Dirigent Kevin Griffiths liebt Filme. Das war an diese Abend deutlich zu spüren. Er wurde übrigens von Disney Studios Hollywood als einer von wenigen dafür akkreditiert, die Originalmusik live zum Film zu begleiten. Zudem dirigierte er die Weltpremiere von «The Hunger Games», die Europa Premiere von «La La Land» und James Bond «Casino Royal» im Rahmen von «City Light Concerts». Ein echter Crack also für dieses Konzert: Seine Begeisterung übertrug er auf das Sinfonieorchester Liechtenstein, das mit Leidenschaft aufspielte. Auch die drei Solisten trugen einen großen Teil zum Vergessen des misslichen Wetters bei. Allen voran die Liechtensteiner Sopranistin Sarah Längle, die mit ihrer Arie aus Donizettis Lucia di Lammermoor, die dann zu «Diva Dance» aus dem Film das fünfte Element» wurde, begeisterte. Später zog sie bei dem Song «Your Love» aus dem Film «Once upon a time in the West» ihr Publikum mit ihrer sicher geführten und kraftvollen Stimme erneut in den Bann. Die zweite Liechtensteinerin Nadia Maria sang mit viel Power den Titelsong aus James Bonds «Skyfall». Damit holte sie sich vor einigen Jahren bei der Fernsehsendung  «Die größten Schweizer Talente» den Goldenen Buzzer. Inzwischen schloss sie ihren Master in Performance und Minor in Jazz an der Musikakademie Basel mit Auszeichnung ab. Eine Stimme, die noch viel verspricht.

Wenn Musik nicht nur das Herz wärmt

Der dritte Solist war der Stargast des Abends Lebo M. Der südafrikanische Komponist, Produzent und Musiker wurde durch seine Arbeit im Film «König der Löwen» berühmt. Seine Stimme hört man als Erstes während des Films, bei Vaduz Classic hörte man seine Stimme auch als Letztes.
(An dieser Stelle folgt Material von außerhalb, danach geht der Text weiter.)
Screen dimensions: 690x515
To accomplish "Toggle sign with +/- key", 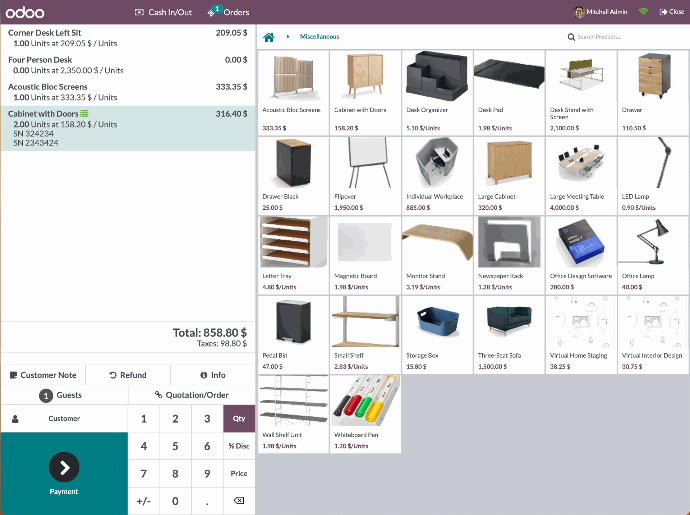I will pos(143,501).
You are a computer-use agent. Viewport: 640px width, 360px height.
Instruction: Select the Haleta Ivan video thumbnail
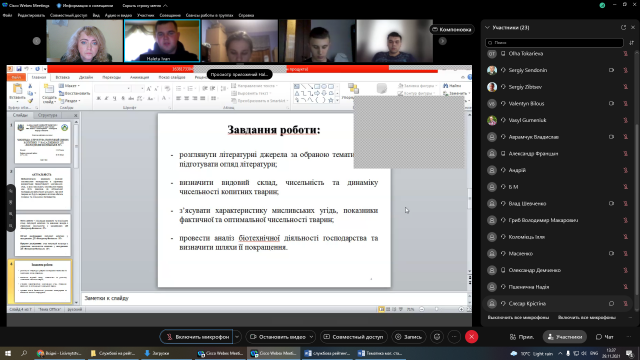162,41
Er sang sein berühmtes «Nants ingonyama bagithi Baba Sithi uhm ingonyama» und rasch wurde klar, dass diese Stimme nicht nur den Disney-Film prägte, sondern mit seiner magischen Ausstrahlung unvergesslich bleibt. Mit seinem «Circle of Life» brachte er – gemeinsam mit dem Swiss Gospel Chor und dem Sinfonieorchester Liechtenstein etwas vom heißen African Feeling in die frische Vaduzer Nacht. Das Publikum war begeistert und gab standing ovations, wozu die  Plastikumhänge magisch raschelten.

Für das Abschlusskonzert «Casino Royale in Concert» am Sonntag mit dem Dirigenten Kevin Griffith und dem City Light Symphony Orchestra sind noch Karten an der Abendkasse erhältlich. Das geplante Konzert Luka Šulić, Cello & Piano mit Evgeny Genchev wurde auf den 6. November verschoben und wird dann im trockenen Vaduzersaal stattfinden.